Конечно, теперь можно сказать: ты бы объяснил в комиссии, что задержался потому, что хотел побыть у смертного одра близкой тебе сестры, — но что бы это значило для официальной комиссии. Кто эта сестра тебе? Спросили бы меня. Безграмотная старушка, бывшая крепостная того помещика, который на меня доносил вам! Вот и все, что бы я мог ответить им на это. И еще: когда отказывался я идти в Данков, — я не знал ничего, для чего я это делаю. А только чувствовал невидимую Светлую Силу, которая не пускала меня в этот миг покорствовать людям. Вот и все, что я знал тогда, и что знал, то и написал им. Но моя бумажка, пришедшая в комиссию вместо меня, вызвала там целую бурю. Что такое? Да он с ума сошел! Заговорили все; что ж? Мы будем ждать что ли, когда его бог ему укажет явиться к нам — или ждать повесток от его бога, когда он прикажет нам собираться на заседание. Ничуть не бывало. Господь только указывал им через меня малейшего, что их дело есть дело насильное — и оставалось им только идти в своем деле насилия до конца — т. е. не ждать, чтобы я шел к ним, а применить ко мне силу. Губернатор так и поступил. Рассердившись докладом об этом, он телеграфировал исправнику: меня немедленно арестовать и содержать в участке до следующего заседания комиссии, т. е. целый месяц. Никакого права по своим законам он на это, конечно, не имел, как и сам потом сознавался, но дело было сделано. За мной приехал пристав с урядником и стражниками, и в сумерки, чтобы не очень заметно было народу, вывезли из села в Данков. Пристав, добродушный, простой человек, извинился и стеснялся и старался так обставить арест, чтобы мне не было “стыдно”, говорил, что он этого не любит и т. д. Ночью часа в два привезли меня в Данков в казармы стражников. Исправник не спал и сейчас же прислал мне туда своего служащего с кофейником, со спиртовкой и двумя французскими булками, чтобы напоить меня, согреть и устроить спать. Заботы меня стесняли, но и трогали. На другое утро опять тот же присланный слуга, брат Матвей, повел меня к нему на квартиру. Исправник, как оказывалось, был совсем одинокий холостой человек, жил в собственном доме, но в скромном флигеле-особнячке на дворе. Совсем просто было все у него, со служащим своим и его знакомыми портными и другими простыми людьми города — пил вместе чай — читал газеты, рассуждал и занимался фотографией, а летом садоводством в своем маленьком садике.

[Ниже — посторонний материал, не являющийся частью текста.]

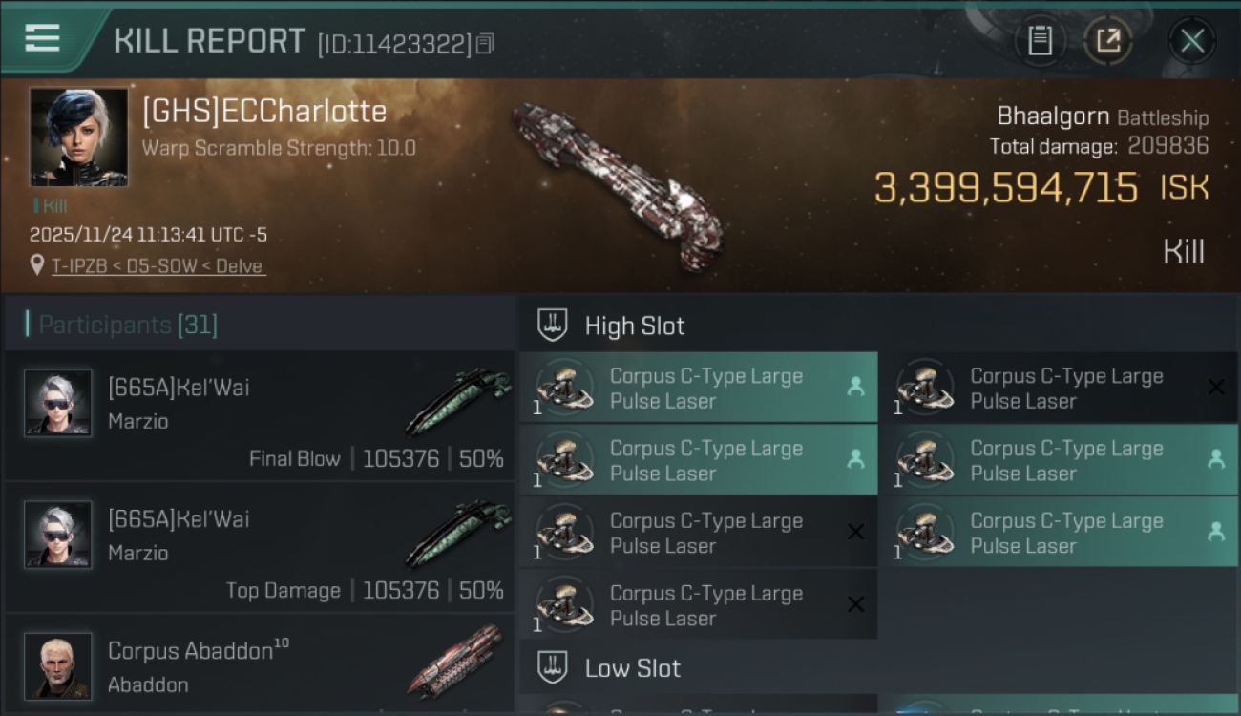
Task: Select Kel'Wai's Top Damage portrait
Action: (58, 534)
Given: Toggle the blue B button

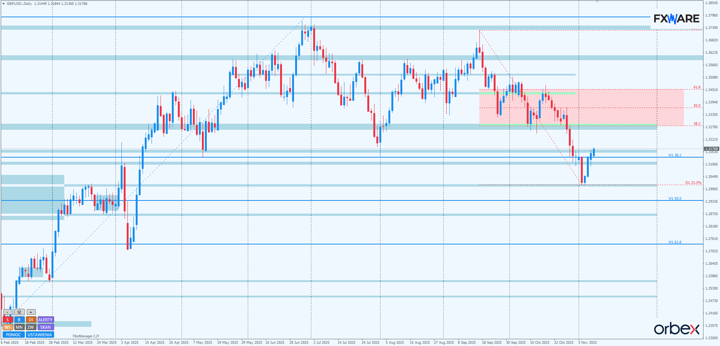Looking at the screenshot, I should tap(19, 320).
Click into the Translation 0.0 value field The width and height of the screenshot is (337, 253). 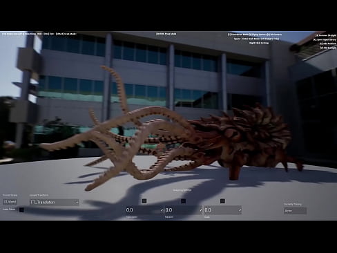pyautogui.click(x=142, y=210)
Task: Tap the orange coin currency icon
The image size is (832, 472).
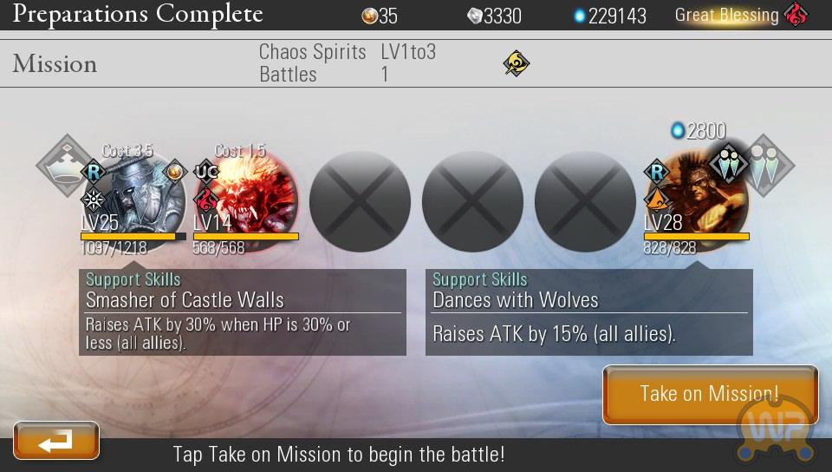Action: pyautogui.click(x=369, y=16)
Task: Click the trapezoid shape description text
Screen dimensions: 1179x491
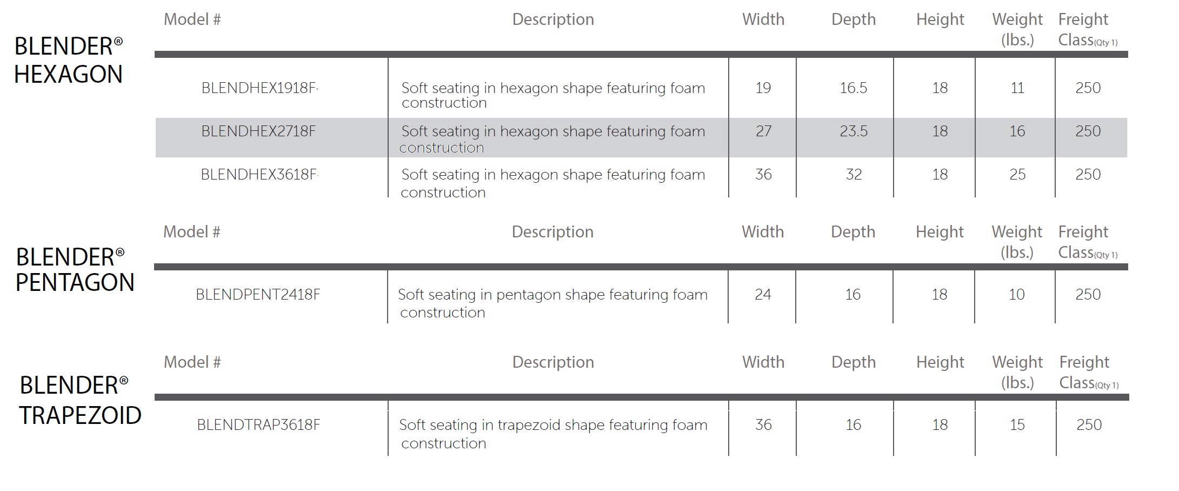Action: click(553, 434)
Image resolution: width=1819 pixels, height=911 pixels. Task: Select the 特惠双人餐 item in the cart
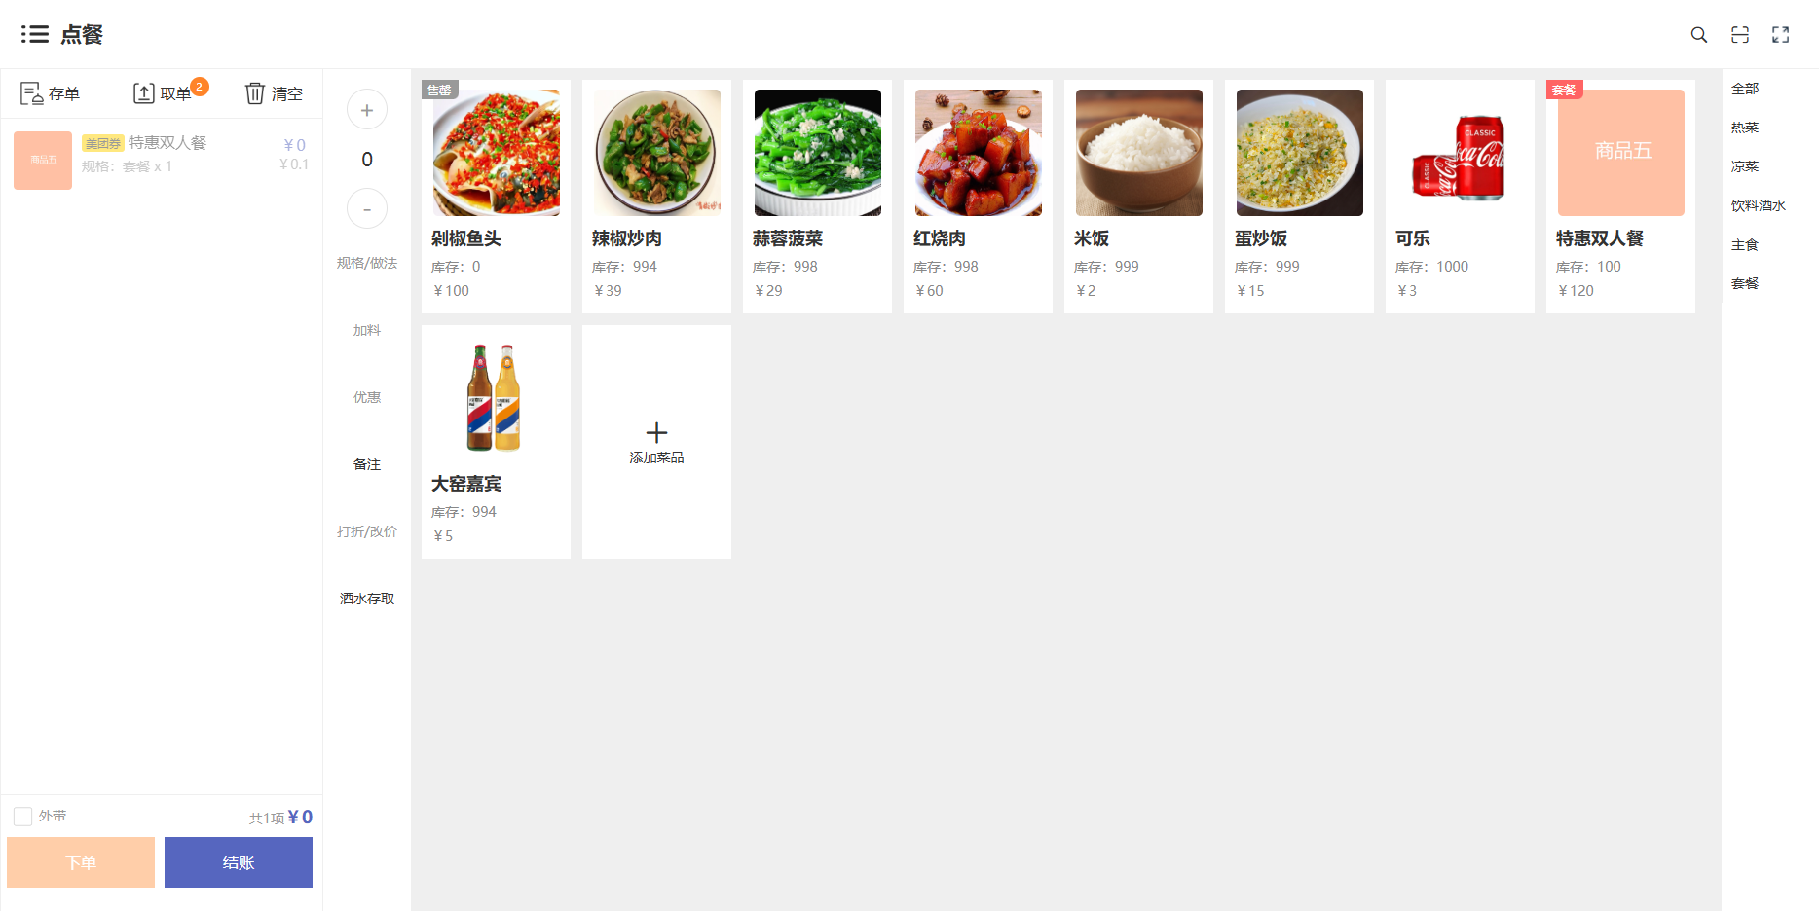point(162,161)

— Наш барин простой, совсем простой, — рассказывал мне по дороге брат Матвей — уж как он эту свою службу не любит, сам этого не любит. Только бы выслужить ему пенсию и уйти. К осени думает уйти уж. Он мухи сам не обидит, такой человек, что и говорить. Его “барин” меня встретил за чаем и принялся сейчас же рассказывать, что произвела моя бумажка, — я вас за сумасшедшего не считаю, но вы сами, батенька, даете повод таким слухам. Ну что вы сделали? Для чего это все? Теперь по городу слухи, толки пошли, такая кутерьма, просто страсть. Губернатор телеграфирует вас арестовать. И вот я принужден..... Да вы пейте чай, с сахаром? со сливками? может быть — яйца хотите? Чем мне вас угощать? Может быть голодны.

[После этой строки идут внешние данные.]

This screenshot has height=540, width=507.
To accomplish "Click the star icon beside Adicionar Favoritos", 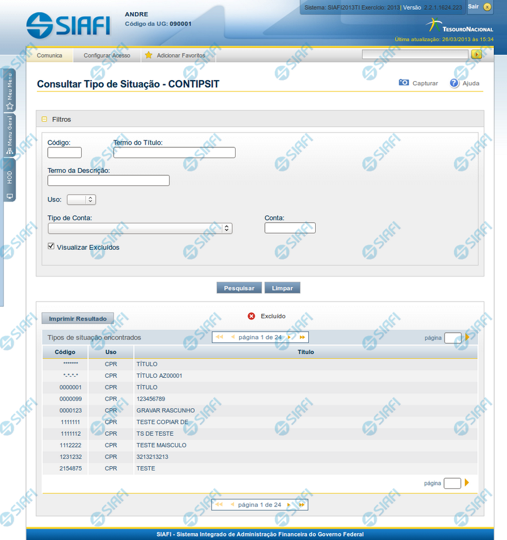I will (x=149, y=55).
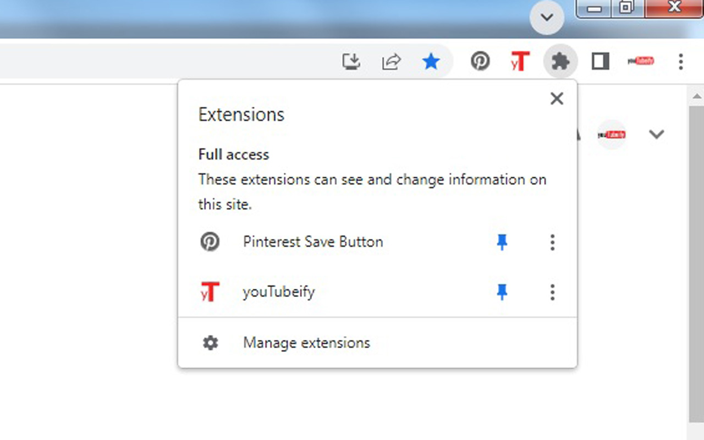
Task: Click the share icon in the toolbar
Action: (x=391, y=61)
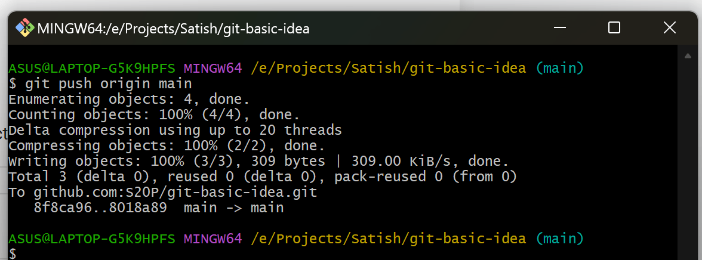Screen dimensions: 702x260
Task: Select the window title path text
Action: pos(173,29)
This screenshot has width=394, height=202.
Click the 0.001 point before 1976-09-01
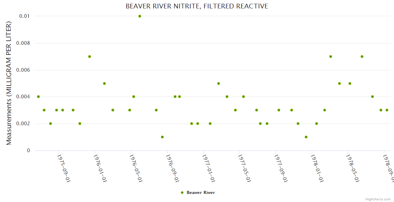[x=162, y=137]

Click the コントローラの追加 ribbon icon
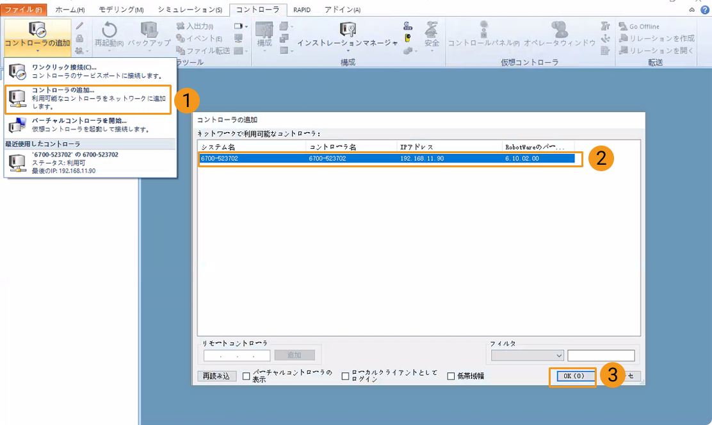37,31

Матвей тоже угощал, накладывал варенья на блюдечки, постный сахар, орехи, масло. Меня стесняли эти угощенья и шумные чувства исправника, но и радовала его простота.

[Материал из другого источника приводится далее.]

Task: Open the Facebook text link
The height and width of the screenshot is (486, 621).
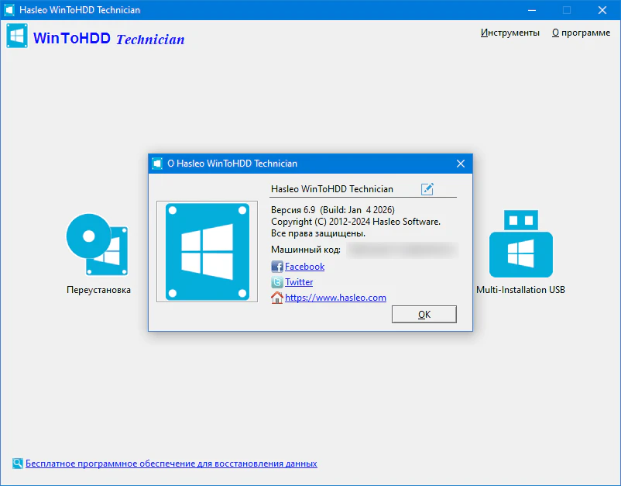Action: pos(304,267)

Он по-прежнему, как и у князя Д., удивлялся.

— И кому это все нужно? Человек никому никакого зла не делает — и вдруг арест, участок, суд, каторга! Да разве нужны вы армии — ну что значит ей один человек! Сам государь император вам сочувствует, ведь он с вами заодно, ведь и он того же хочет. Но когда Его величество сам государь Император ничего сделать не может, то что же вы-то сделаете. Он собирал Гаагскую конференцию и что ж из этого вышло: одна насмешка других держав. Да вы напишите вашему деду письмо. Ваш дед все может. Ну позвольте я ему напишу. Ему только стоит съездить во дворец — доложить Государю Императору, попросить, вот и все.

Я покачал с сомнением головой — и объяснил, что наоборот я просил моего деда в мое дело не вмешиваться и дед мой мне это обещал.